Elia Kazan, uno dei grandi cineasti americani, in un film del 1969 descrisse con potente drammaticità la Grande Depressione del 1929. In questa pellicola si vede per l’intera durata una gara di ballo frenetica con un premio in denaro alla coppia vincitrice, e tante persone colpite dalla crisi economica, ormai in miseria, che ballavano fino a morire, per tentare di incassare quel premio e sopravvivere, come dei cavalli frustati a sangue dalla malasorte.
La stessa cosa sta succedendo in Sicilia, si sta per aprire una riffa rivolta ad aspiranti politici, o al recupero di residuati bellici, a giovani promesse o a vecchi arnesi. Si chiamano elezioni provinciali dirette, perché quelle indirette, senza candidati da spremere fino al midollo, vigenti nel resto d’Italia, non le vogliono fare. In parte perché sarebbero ingestibili dai partiti, in parte perché la politica è diventata un tritacarne che ha bisogno di sempre nuove risorse umane. In palio non c’è un solo premio ma ben 338 poltrone, tra Presidenti, assessori e consiglieri provinciali. Si calcola che i potenziali candidati, da fare ballare per contrade che non hanno più nemmeno le strade di collegamento, siano migliaia.

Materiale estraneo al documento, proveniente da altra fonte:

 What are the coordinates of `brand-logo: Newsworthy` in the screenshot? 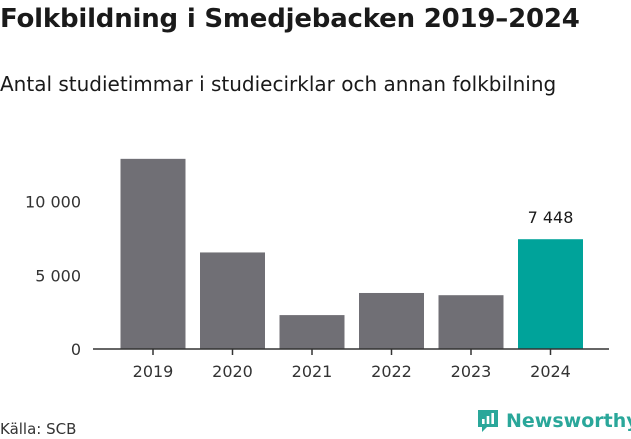 It's located at (554, 421).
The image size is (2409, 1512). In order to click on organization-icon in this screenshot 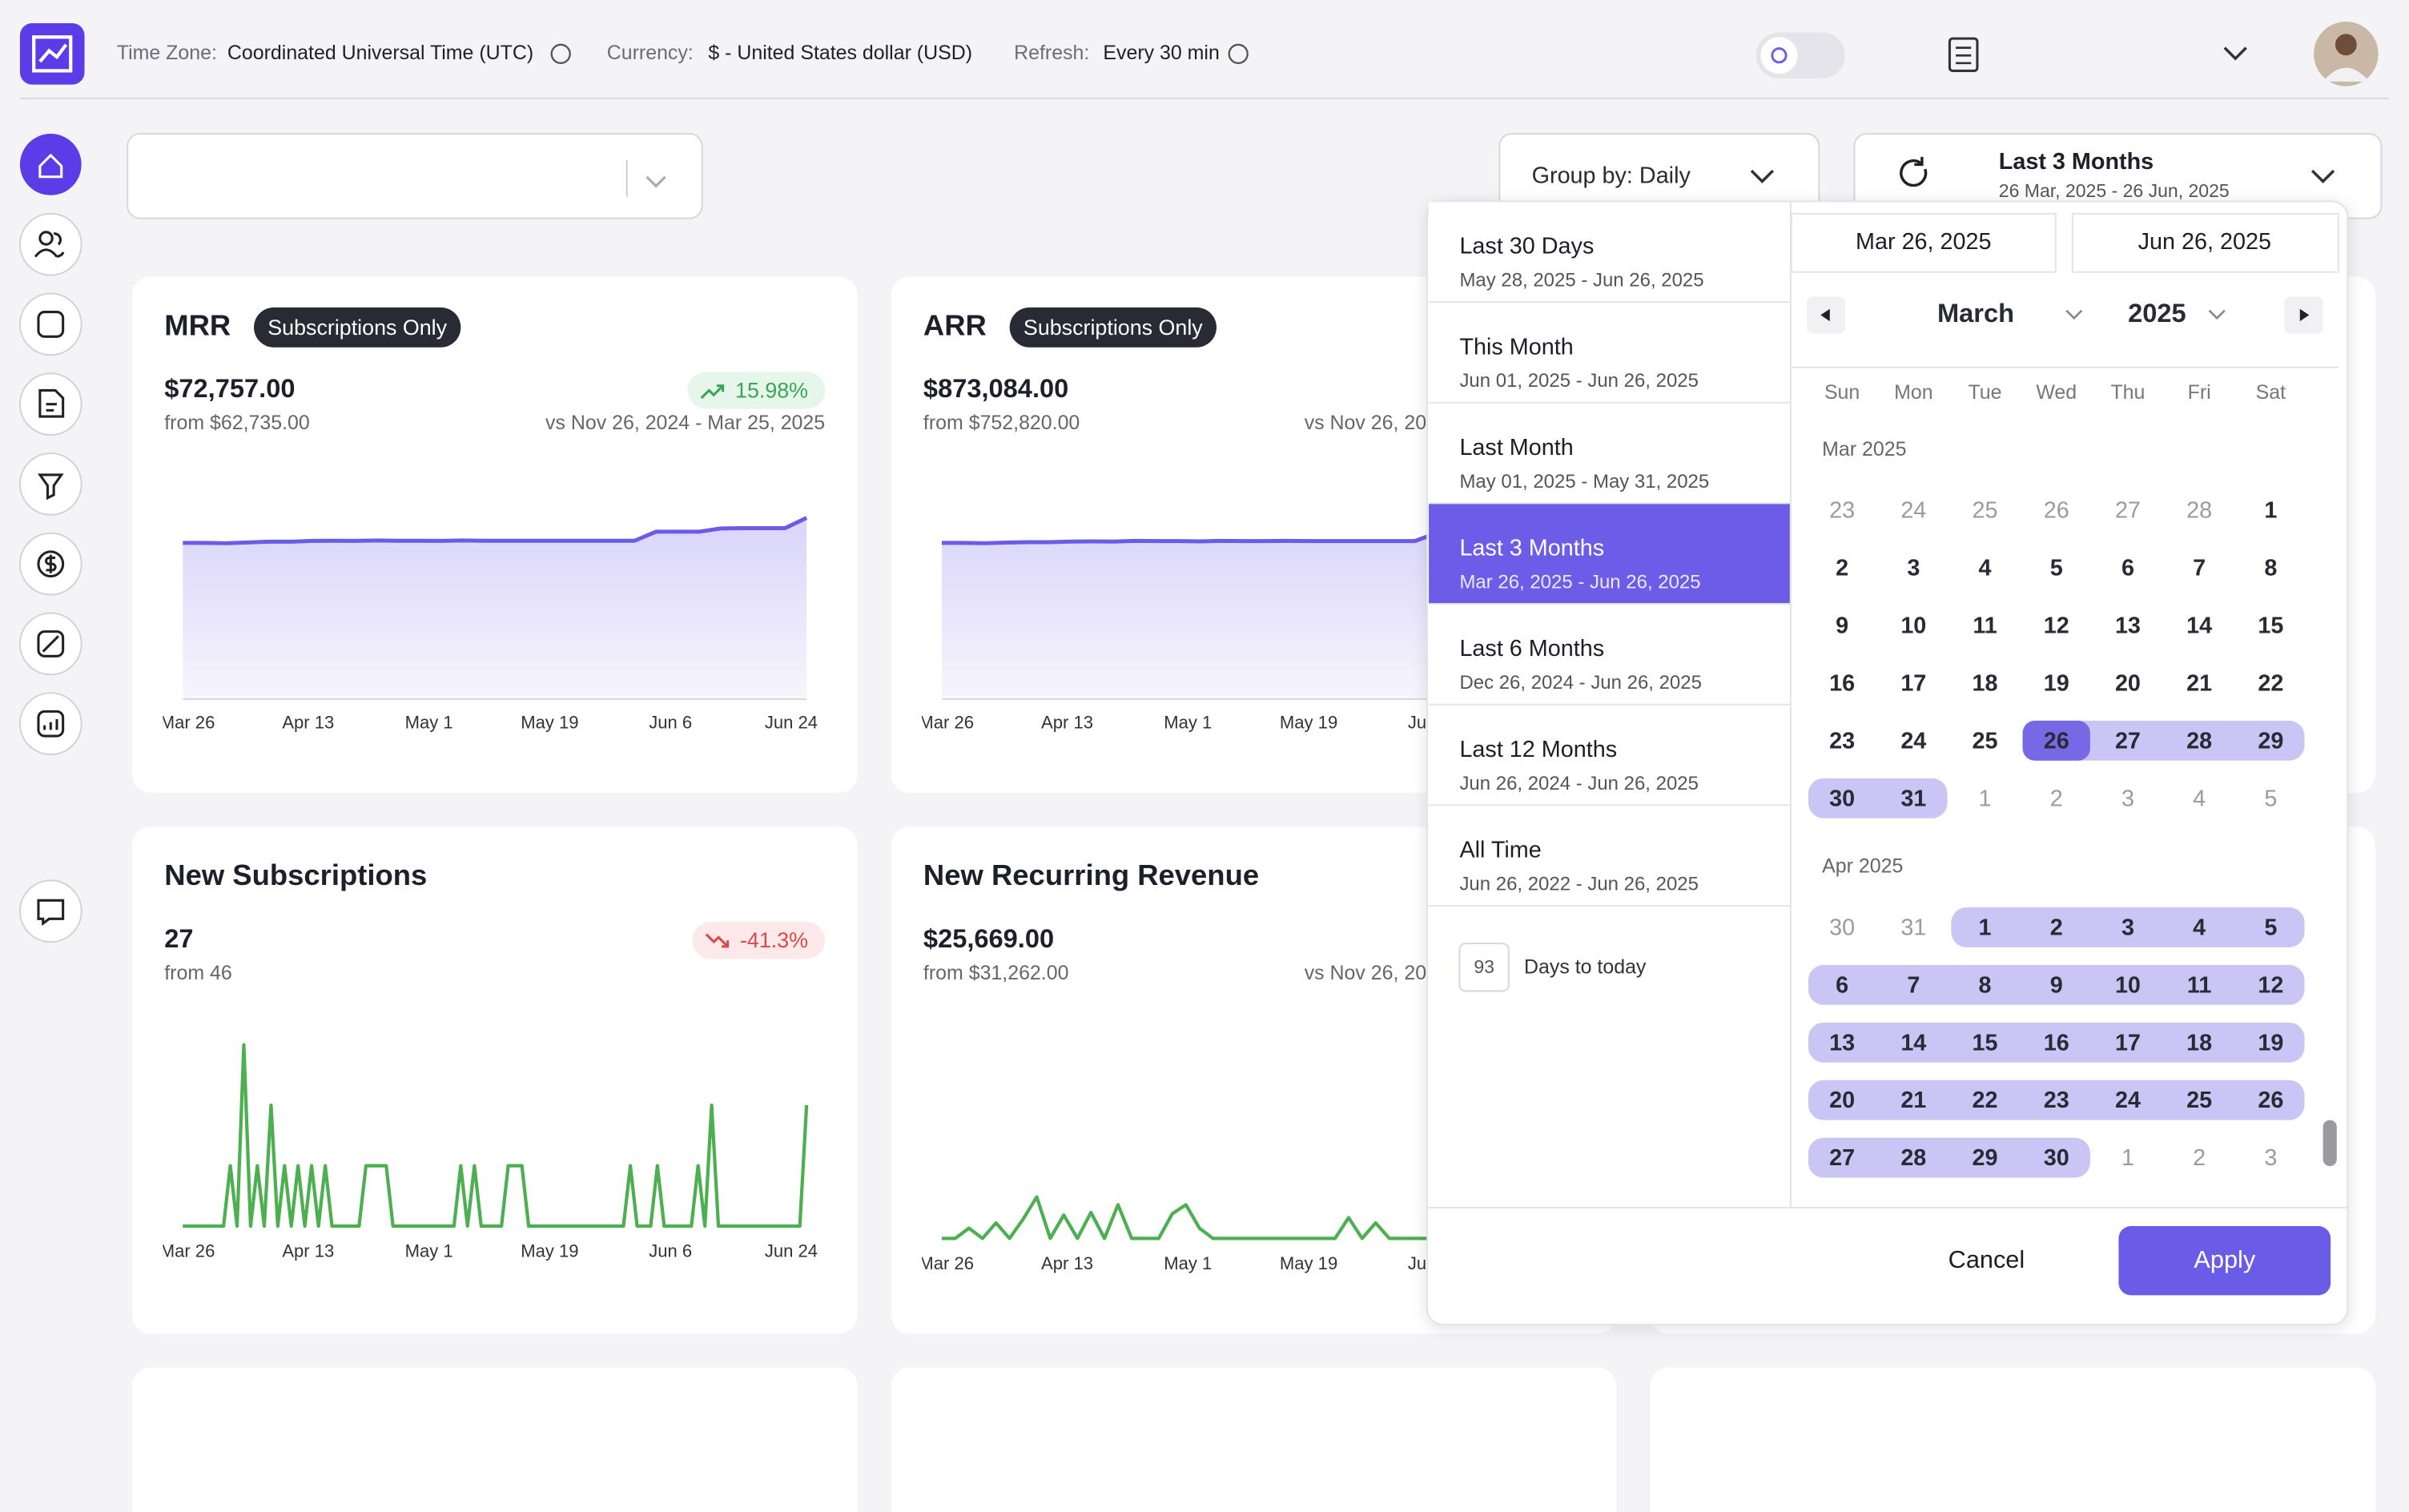, I will do `click(1964, 54)`.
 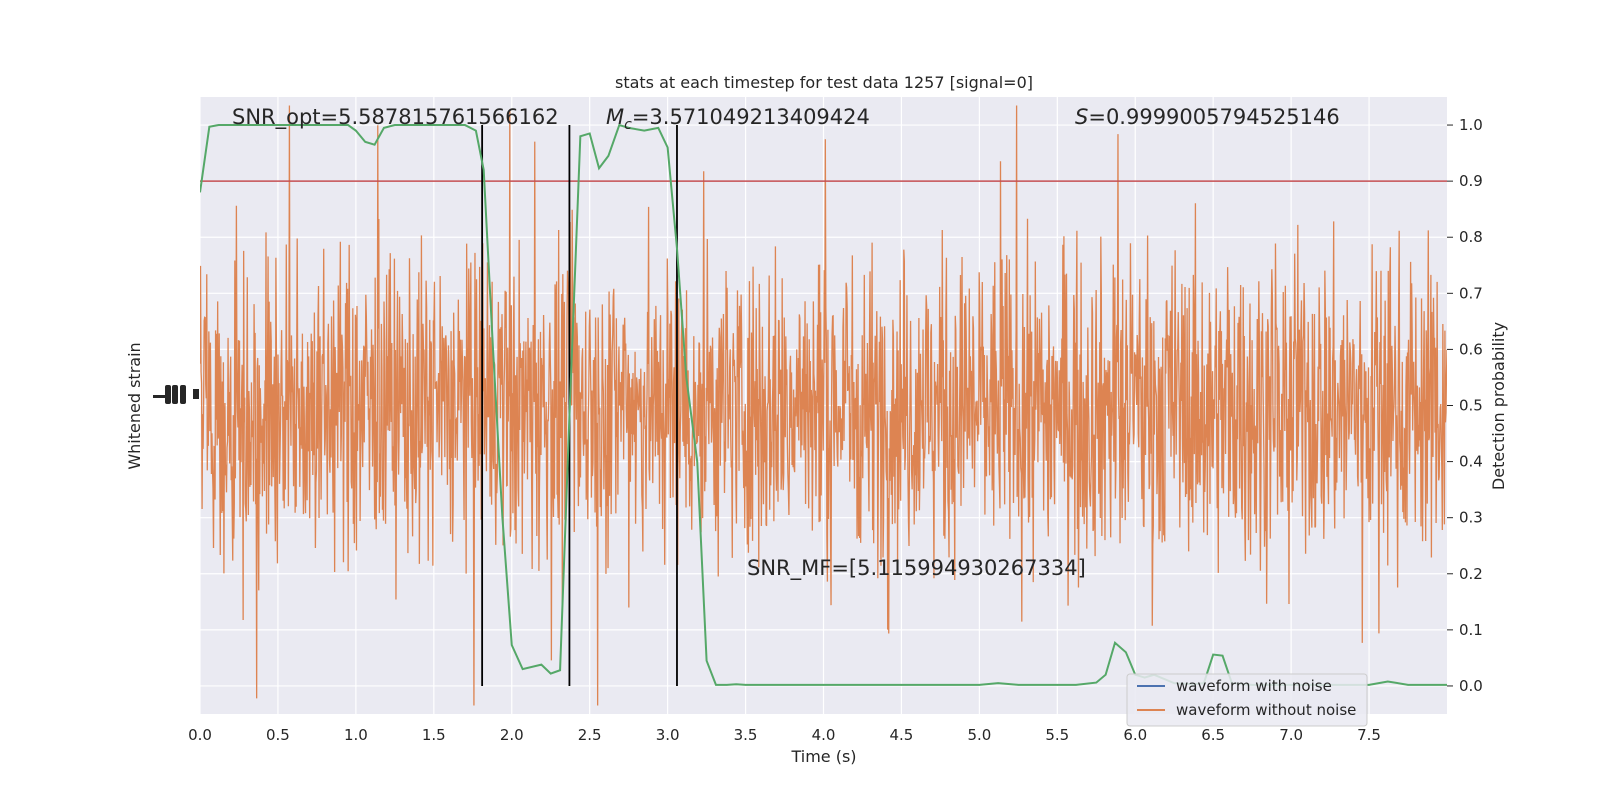 I want to click on legend-label-with-noise: waveform with noise, so click(x=1254, y=686).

Per alcuni ci sarà la vittoria, per coloro che si impegneranno case e parenti e non ce la faranno ci sarà la prossima lotteria delle regionali, se la moglie più saggia non avrà divorziato, ed il padre più amorevole non si renda conto che il figlio cocuzza era e cocuzza resterà. Rimaniamo solo noi siciliani a credere nelle false promesse, nelle illusioni dell’ultima Circe siciliana, la politica. Vuoi dare un futuro luminoso a tuo figlio/figlia, cosa perdi tempo a farlo studiare o mandarlo sul trattore, candidalo alle provinciali. Certo tua figlia avrà meno possibilità per andare in giunta, perché, anche qui difformemente dal resto del Paese, non abbiamo obblighi di parità di genere nelle giunte, ma va bene così. Ma perché siamo così, diversi, differenti? Perché la politica siciliana, senza distinzione di sorta, ha bisogno di illusione più che di concretezza, di partecipate più che di partecipazione. Ha necessità di sopravvivenza, mors tua vita mea, spremendo le persone per il bene supremo, il consenso. Senza consenso coloro che decidono presidenti, assessori, direttori generali di ospedali, consiglieri di amministrazione, perfino caposquadra delle forestali, non sono più nulla, il Re diventa nudo, ed i siciliani potrebbero risvegliarsi da questo sonno eterno gattopardesco. E magari cominciare a fare a meno di loro, dei Sedara.